The identity of the person or persons the speaker is addressing.
Dialogue between friends is usually more candid and open, and thus more significant, than dialogue between strangers.
The necessary degree of intimacy is usually established by the author in setting a scene or through the dialogue itself.
When a character addresses no one in particular, or when others are not present, his speech is called a monologue, although, strictly speaking, monologues occur more frequently in drama than in fiction.
The quality of the exchange.
real give-and-take to a discussion = the characters are open-minded.
None = one or more of the characters are opinionated, doctrinaire or close-minded.
evasiveness in the responses = a character is secretive and have something to hide.
The speaker's tone of voice, stress, dialect, and vocabulary. = his attitude toward himself (confident and at ease or self-conscious and shy) and his attitude toward those with whom he is speaking (warm and friendly or cold, detached, and even hostile).

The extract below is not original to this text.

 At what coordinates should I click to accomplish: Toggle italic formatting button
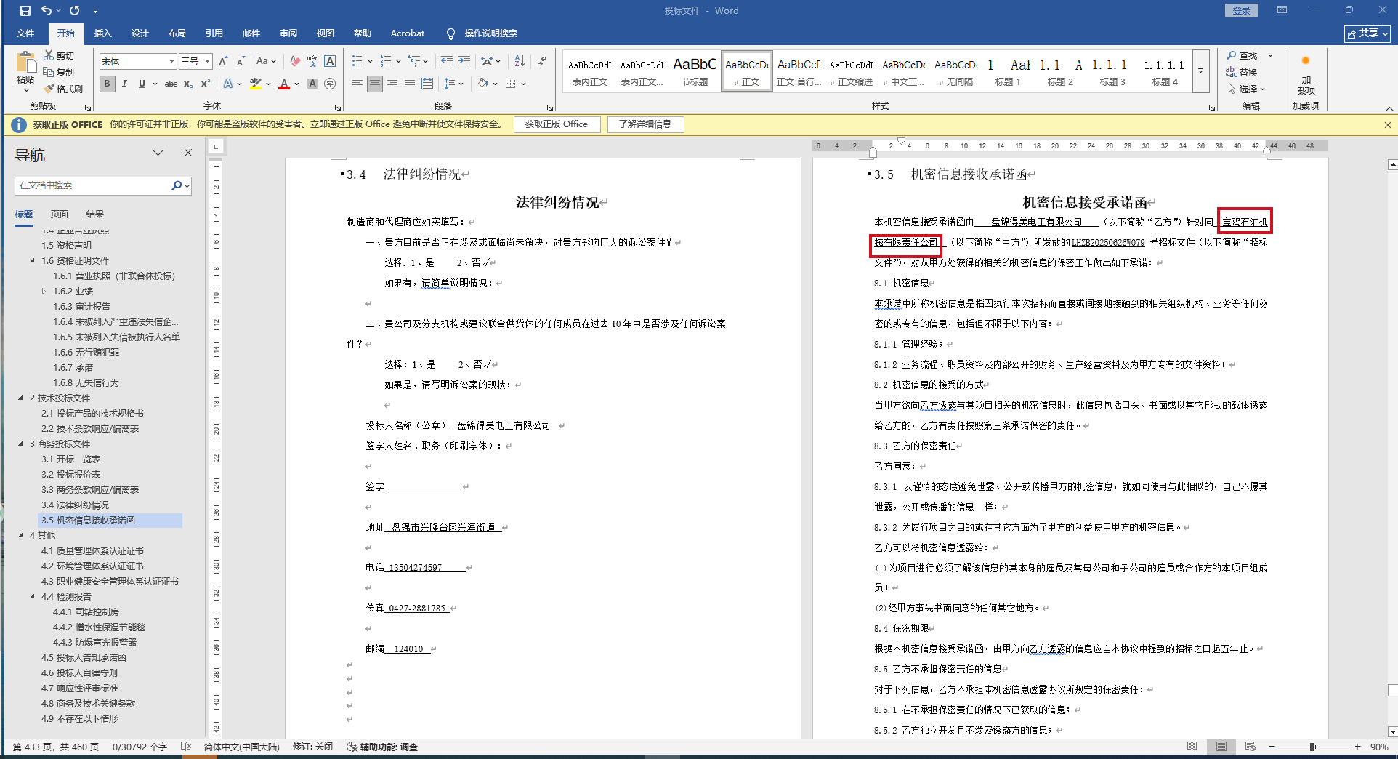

Remember about possible irony in the speaker's voice = what is being said is quite the opposite from what is actually meant.
Dialect, stress, and .word choice = character's origin, education, occupation, or social class.
Problem of the character's reliability and trustworthiness.
Most authors provide clues.
When one character is contradicted in whole and in part by another, the accumulated evidence on both sides must be carefully weighted and examined.
One can also test reliability by looking at the character's subsequent conduct or behavior to see if what he does somehow contradicts what he says.
Appeal to the subsequent events of the plot itself→ whether those events tend to support or contradict the character's statements.
5. CHARACTERIZATION THROUGH ACTION.
Behavior is a logical and necessary extension of psychology and personality.
Inner reality can be measured through external event.
What a given character is revealed by what that character does.
Consider several events of the plot for what they seem to reveal about the characters, about their unconscious emotional and psychological states as well as about their conscious attitudes and values.
Some actions are more meaningful in this respect than others.
A gesture or a facial expression usually carries with it less significance than some larger and overt act but this is not always the case.
Very often it is the small and involuntary action that tells us more about a character's inner life than a larger, premeditated act reflecting decision and choice.
Whether the action is large or small, conscious or unconscious, it is necessary to identify the common pattern of behavior of which each separate action is a part
- on the basis of motive, the attempt to trace certain effects back to their underlying causes.
e.g. Robin Molineux's responses to the events that befall him provide a good example of character revealed through action. Robin's adventure is a journey of moral and psychological initiation, a rite of passage from youth to adulthood, innocence to maturity, and ignorance to knowledge. Ironically, the provincial capital that Robin enters is on the brink of a political revolution whose first victim is none other than the very kinsman whom Robin is seeking. For all his self-proclaimed "shrewdness", Robin and his cudgel are no match for the disorienting world of the city, whose crooked and narrow streets are incomprehensible to all but the initiated. Robin is not among the knowing. His country ways and naive-because-untested expectation leave him open and vulnerable to the world of the city, a world filled with danger, hostility, temptation, and elemental human violence. Through one event after another, including a meeting with a group of conspirators whose password Robin can neither understand nor return, Robin's ignorance, inadequacy, and lack of preparation are exposed. Taken together, the events of the plot, and Robin's response to them, reveal his essential character and prepare him for the climax of the story; his smug self-confidence is undermined while his confusion, anxiety, doubt, and sense of his own helplessness increase.